== Dataset entries ==
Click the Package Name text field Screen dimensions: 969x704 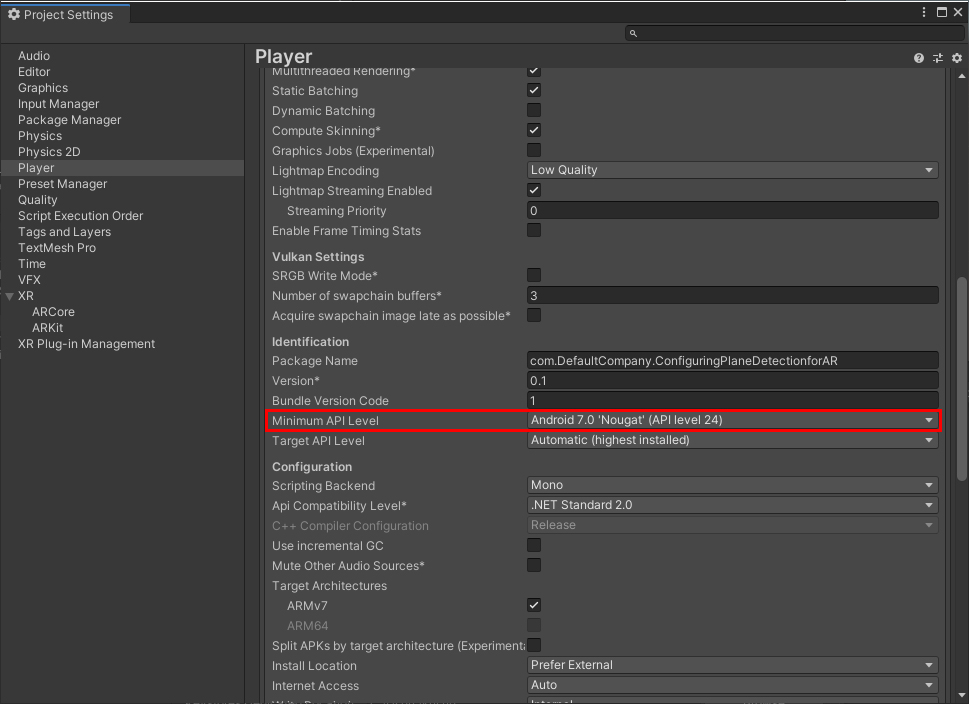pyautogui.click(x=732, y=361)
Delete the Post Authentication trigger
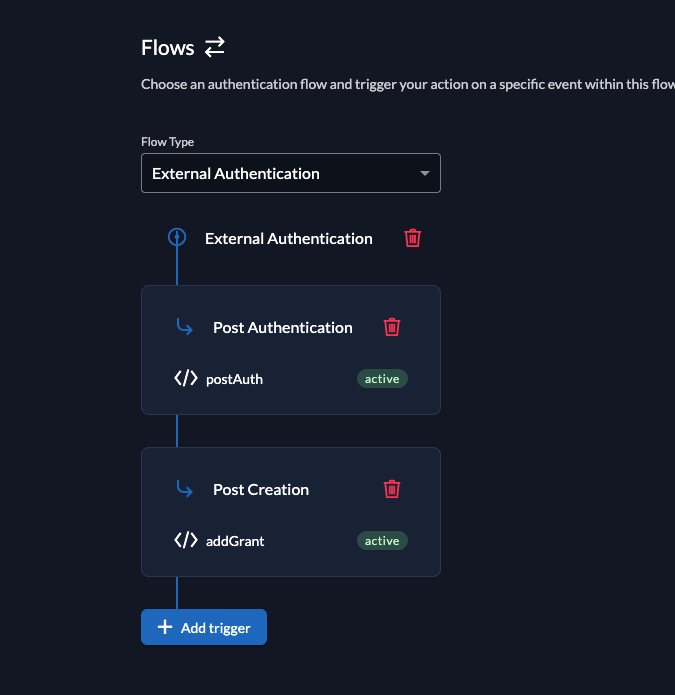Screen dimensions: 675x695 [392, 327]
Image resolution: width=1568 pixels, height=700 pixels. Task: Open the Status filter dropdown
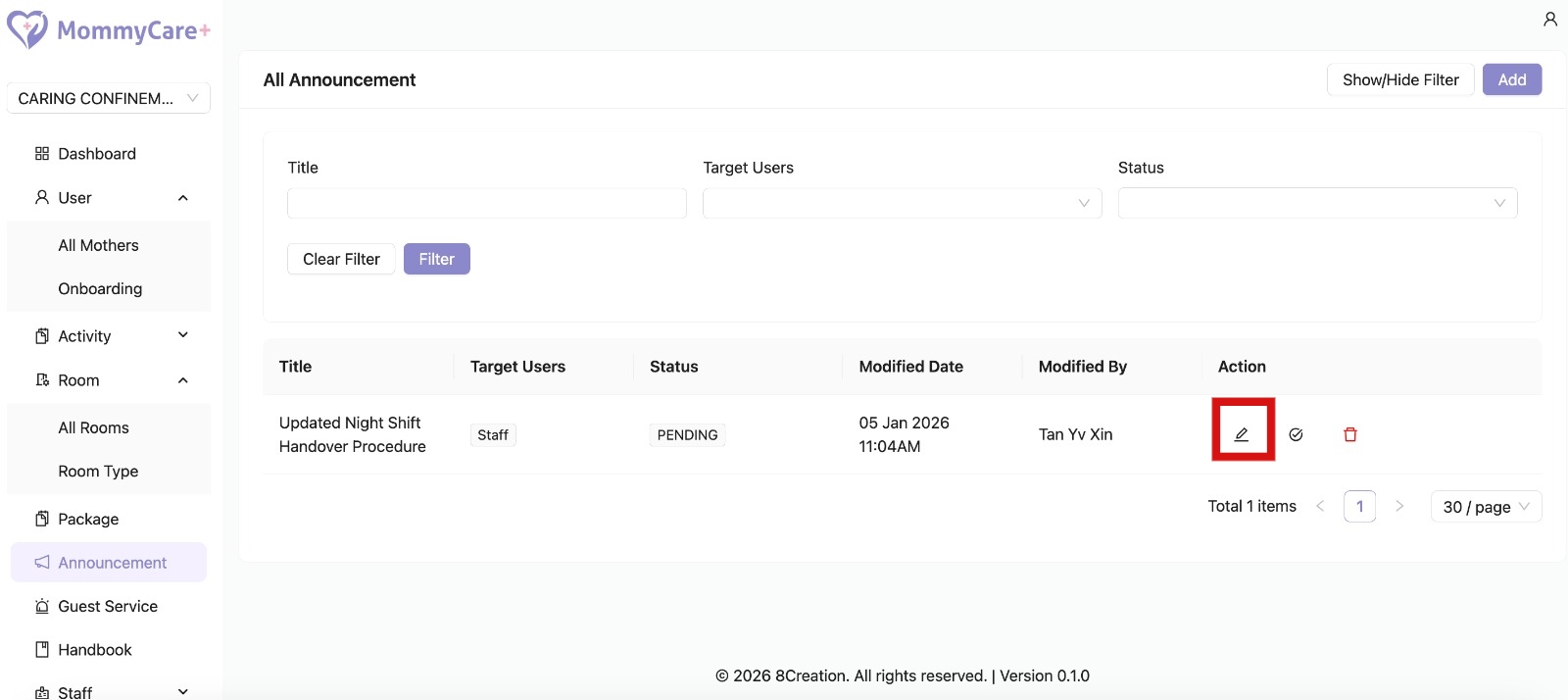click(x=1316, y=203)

== DESCRIPTION OF THE TASK ==
Nothing but the lines from the one that holds "Delete the Post Authentication trigger" through the end of the data should appear, written out exactly, without pictures.

== ANSWER FOR THIS EXERCISE ==
Delete the Post Authentication trigger
Screen dimensions: 675x695 [392, 327]
Image resolution: width=1568 pixels, height=700 pixels. Task: Open the Status filter dropdown
click(x=1316, y=203)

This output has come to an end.